Resolve without injecting

import { Envilder } from '@envilder/sdk';

const secrets = await Envilder.resolveFile('secrets-map.json');
console.log(secrets.get('DB_PASSWORD')); // avoid logging secrets in production

Fluent builder (with overrides)

Override the map file's $config at runtime — useful for switching providers, profiles, or vault URLs per environment:

import { Envilder, SecretProviderType } from '@envilder/sdk';

// Override provider + vault URL
const secrets = await Envilder.fromMapFile('secrets-map.json')
  .withProvider(SecretProviderType.Azure)
  .withVaultUrl('https://my-vault.vault.azure.net')
  .resolve();

// Override AWS profile and inject
await Envilder.fromMapFile('secrets-map.json')
  .withProfile('staging')
  .inject();

Environment-based loading

Route secret loading based on your current environment.

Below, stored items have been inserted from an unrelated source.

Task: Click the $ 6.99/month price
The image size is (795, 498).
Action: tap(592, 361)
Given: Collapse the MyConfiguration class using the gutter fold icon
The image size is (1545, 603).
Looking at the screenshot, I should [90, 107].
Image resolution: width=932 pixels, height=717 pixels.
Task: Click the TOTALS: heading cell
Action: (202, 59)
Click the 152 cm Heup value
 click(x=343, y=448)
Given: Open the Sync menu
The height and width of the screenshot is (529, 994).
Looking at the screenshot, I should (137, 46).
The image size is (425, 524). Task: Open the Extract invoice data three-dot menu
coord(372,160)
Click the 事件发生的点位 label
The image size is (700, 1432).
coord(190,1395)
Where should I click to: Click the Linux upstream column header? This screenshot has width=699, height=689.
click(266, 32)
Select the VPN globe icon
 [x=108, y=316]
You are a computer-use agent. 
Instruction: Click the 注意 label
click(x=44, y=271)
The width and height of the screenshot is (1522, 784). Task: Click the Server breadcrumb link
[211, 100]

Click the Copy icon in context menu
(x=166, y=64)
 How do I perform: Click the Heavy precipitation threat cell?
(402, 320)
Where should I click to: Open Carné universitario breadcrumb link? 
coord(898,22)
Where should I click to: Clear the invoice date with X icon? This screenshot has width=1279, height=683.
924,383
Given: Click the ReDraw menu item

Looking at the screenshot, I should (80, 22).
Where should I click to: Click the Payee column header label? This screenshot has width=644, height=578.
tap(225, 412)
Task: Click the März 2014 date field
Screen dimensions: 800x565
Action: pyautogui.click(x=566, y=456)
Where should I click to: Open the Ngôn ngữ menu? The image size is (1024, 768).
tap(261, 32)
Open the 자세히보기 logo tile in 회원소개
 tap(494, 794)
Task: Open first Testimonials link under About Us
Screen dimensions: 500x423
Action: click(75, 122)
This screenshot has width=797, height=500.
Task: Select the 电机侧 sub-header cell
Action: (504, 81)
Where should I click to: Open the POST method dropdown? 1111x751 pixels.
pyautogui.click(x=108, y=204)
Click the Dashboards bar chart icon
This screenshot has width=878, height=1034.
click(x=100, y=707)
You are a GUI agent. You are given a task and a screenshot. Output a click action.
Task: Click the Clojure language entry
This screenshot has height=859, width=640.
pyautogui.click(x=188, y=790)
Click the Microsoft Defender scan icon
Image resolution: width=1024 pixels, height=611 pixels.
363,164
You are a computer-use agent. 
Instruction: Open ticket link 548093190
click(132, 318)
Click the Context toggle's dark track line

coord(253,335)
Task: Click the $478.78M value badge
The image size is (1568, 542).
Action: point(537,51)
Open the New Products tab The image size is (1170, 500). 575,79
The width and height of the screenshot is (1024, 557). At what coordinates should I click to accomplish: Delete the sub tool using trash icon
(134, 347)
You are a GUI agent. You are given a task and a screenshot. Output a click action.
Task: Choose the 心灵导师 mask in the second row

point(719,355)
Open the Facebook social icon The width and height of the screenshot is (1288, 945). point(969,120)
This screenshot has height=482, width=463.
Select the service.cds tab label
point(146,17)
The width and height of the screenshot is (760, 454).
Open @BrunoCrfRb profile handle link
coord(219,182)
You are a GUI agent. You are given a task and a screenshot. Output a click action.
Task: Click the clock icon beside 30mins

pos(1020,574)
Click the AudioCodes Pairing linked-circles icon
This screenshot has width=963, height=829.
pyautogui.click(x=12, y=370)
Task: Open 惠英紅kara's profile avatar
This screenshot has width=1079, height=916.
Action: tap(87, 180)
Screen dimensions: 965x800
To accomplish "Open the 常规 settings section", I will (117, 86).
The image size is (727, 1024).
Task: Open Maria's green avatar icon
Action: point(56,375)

Each environment maps to its own secrets file (or null to skip loading):

import { Envilder } from '@envilder/sdk';

const env = process.env.APP_ENV ?? 'development';

// Resolve + inject into process.env
await Envilder.load(env, {
  production: 'prod-secrets.json',
  development: 'dev-secrets.json',
  test: null, // no secrets loaded
});

Resolve without injecting:

const secrets = await Envilder.resolveFile(env, {
  production: 'prod-secrets.json',
  development: 'dev-secrets.json',
  test: null,
});

Behavior:

  • If the environment maps to a file path, secrets are loaded from that file.
  • If the environment maps to null or is not in the mapping, an empty Map is returned silently.
  • Empty or whitespace-only environment names throw Error.

Secret validation

Opt-in validation ensures all resolved secrets have non-empty values:

import { Envilder, validateSecrets } from '@envilder/sdk';

const secrets = await Envilder.resolveFile('secrets-map.json');
validateSecrets(secrets); // throws SecretValidationError if any value is empty

validateSecrets() checks that:

  • The map is not empty (throws SecretValidationError with empty missingKeys)
  • Every value is non-empty (throws SecretValidationError listing the failing keys)
  • Passes silently when all values are present
import { SecretValidationError, validateSecrets } from '@envilder/sdk';

try {
  validateSecrets(secrets);
} catch (err) {
  if (err instanceof SecretValidationError) {
    console.log(`Missing: ${err.missingKeys.join(', ')}`);
  }
}

Advanced usage

Implement the ISecretProvider interface to plug in a custom backend (e.g., HashiCorp Vault, GCP Secret Manager):

import {
  EnvilderClient,
  MapFileParser,
  type ISecretProvider,
} from '@envilder/sdk';
import { readFileSync } from 'node:fs';

class MyCustomProvider implements ISecretProvider {
  async getSecrets(names: string[]): Promise<Map<string, string>> {
    // fetch from your custom backend
    return new Map();
  }
}

const json = readFileSync('secrets-map.json', 'utf-8');
const mapFile = new MapFileParser().parse(json);

const provider = new MyCustomProvider();
const client = new EnvilderClient(provider);
const secrets = await client.resolveSecrets(mapFile);
EnvilderClient.injectIntoEnvironment(secrets);

API Reference

Static facade (Envilder)

Method Description
load(path) Resolve secrets and inject into process.env
resolveFile(path) Resolve secrets, return as Map<string, string>
load(env, mapping) Environment-based resolve + inject
resolveFile(env, mapping) Environment-based resolve
fromMapFile(path) Returns fluent builder for configuration

Fluent builder (via fromMapFile())

Method Description
withProvider(type) Override secret provider (AWS/Azure)
withProfile(name) Override AWS named profile
withVaultUrl(url) Override Azure Key Vault URL
resolve() Resolve secrets, return as Map
inject() Resolve + inject into process.env

Validation

Function Description
validateSecrets(map) Throws SecretValidationError if any value is empty or map is empty

Map File Format

{
  "$config": {
    "provider": "aws",
    "profile": "my-profile"
  },
  "DB_PASSWORD": "/app/prod/db-password",
  "API_KEY": "/app/prod/api-key"
}

Supported providers: aws (default), azure.

For Azure, add vaultUrl:

{
  "$config": {
    "provider": "azure",
    "vaultUrl": "https://my-vault.vault.azure.net"
  },
  "DB_PASSWORD": "myapp-prod-db-password",
  "API_KEY": "myapp-prod-api-key"
}

See the root README for the full map file reference.